B. Paragraaf Weerstandsvermogen en risicobeheersing
Inleiding
Het weerstandsvermogen is het vermogen om onverwachte, substantiële kosten op te vangen, zonder dat de uitvoering van de taken en de bedrijfsvoering in gevaar komt. Het geeft de robuustheid van de financiële positie aan. Om vast te kunnen stellen of het weerstandsvermogen voldoende is, inventariseren wij de belangrijkste risico’s. De risico’s zetten we af tegen de middelen en mogelijkheden om de risico’s op te vangen.
Beleidskaders
Het algemene beeld ten aanzien van het weerstandsvermogen is vastgelegd in hoofdstuk 5 Financiële positie (reserves/ weerstandsvermogen)van de Kadernota 2024-2027. Beleidswijzigingen op dit gebied worden indien van toepassing aan u voorgelegd door middel van een raadsvoorstel.

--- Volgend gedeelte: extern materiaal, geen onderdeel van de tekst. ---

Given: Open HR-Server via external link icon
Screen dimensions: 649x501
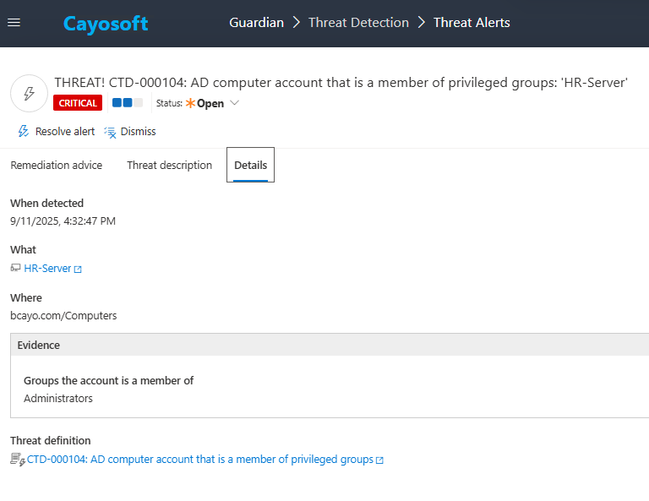Looking at the screenshot, I should pyautogui.click(x=78, y=270).
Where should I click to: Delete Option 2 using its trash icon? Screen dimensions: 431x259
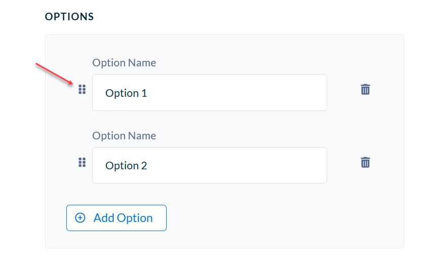pos(365,162)
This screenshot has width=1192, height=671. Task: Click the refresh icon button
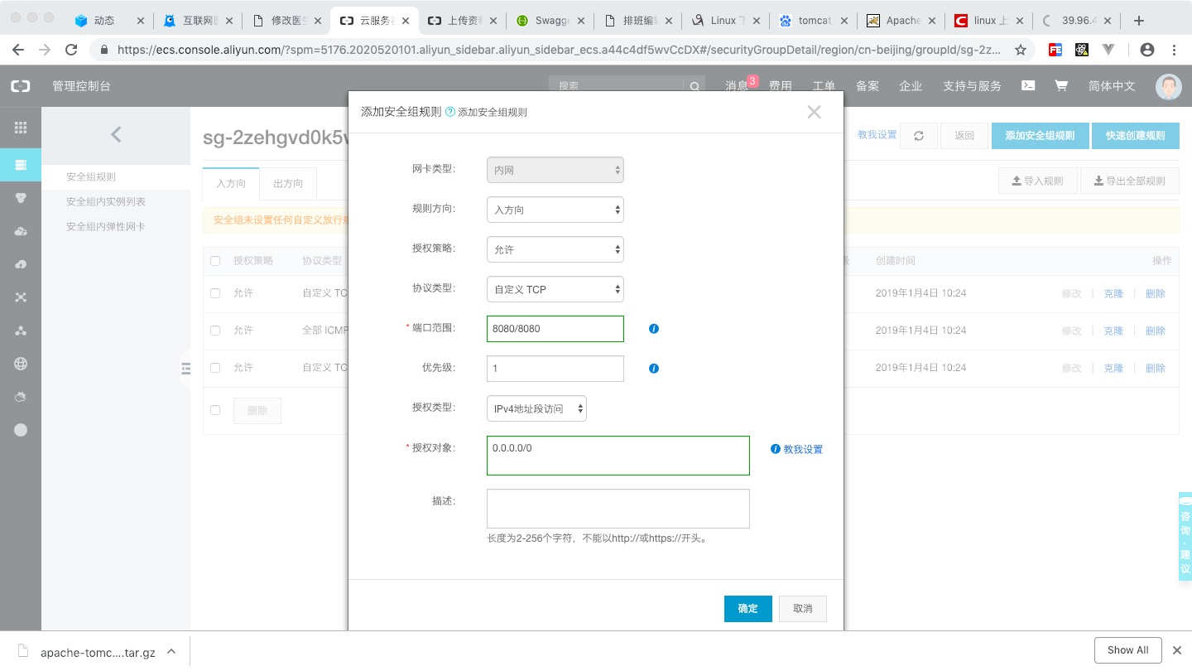[919, 136]
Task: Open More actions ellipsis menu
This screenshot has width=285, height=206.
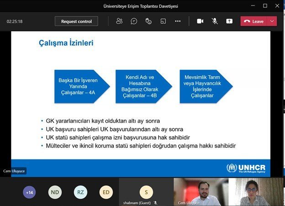Action: click(178, 21)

Het beleid van onze gemeente voor het weerstandsvermogen is vastgelegd in de volgende nota’s:
Beleidsstuk |
Jaar vaststelling |
Planperiode |
Notitie risicomanagement |
2006 |
N.v.t. |
Notitie stille reserves 2020 |
2020 |
N.v.t. |
Notitie herschikking reserves |
2020 |
N.v.t. |
Ontwikkelingen
Op het gebied van het weerstandsvermogen en risicobeheersing zijn er geen bijzondere externe ontwikkelingen te melden.
Risicoprofiel
Hier presenteren wij de belangrijkste risico’s. De prioritering van de risico’s vindt plaats aan de hand van de volgende schaalindeling van de kans:
Schalen voor de inschatting van de kans dat het risico zich in volle omvang voordoet
- Groot (= 60%) waarschijnlijk, de kans dat de gebeurtenis zich voordoet is groot;
- Gemiddeld (= 40%) mogelijk, de kans dat de gebeurtenis zich voordoet is gemiddeld;
- Klein (= 20%) de kans dat de gebeurtenis zich voordoet is klein.
In de volgende tabel presenteren wij de inschatting van de belangrijkste structurele risico’s op kortere en langere termijn:
De incidentele risico’s en de risico’s voor de grondexploitatie presenteren wij afzonderlijk.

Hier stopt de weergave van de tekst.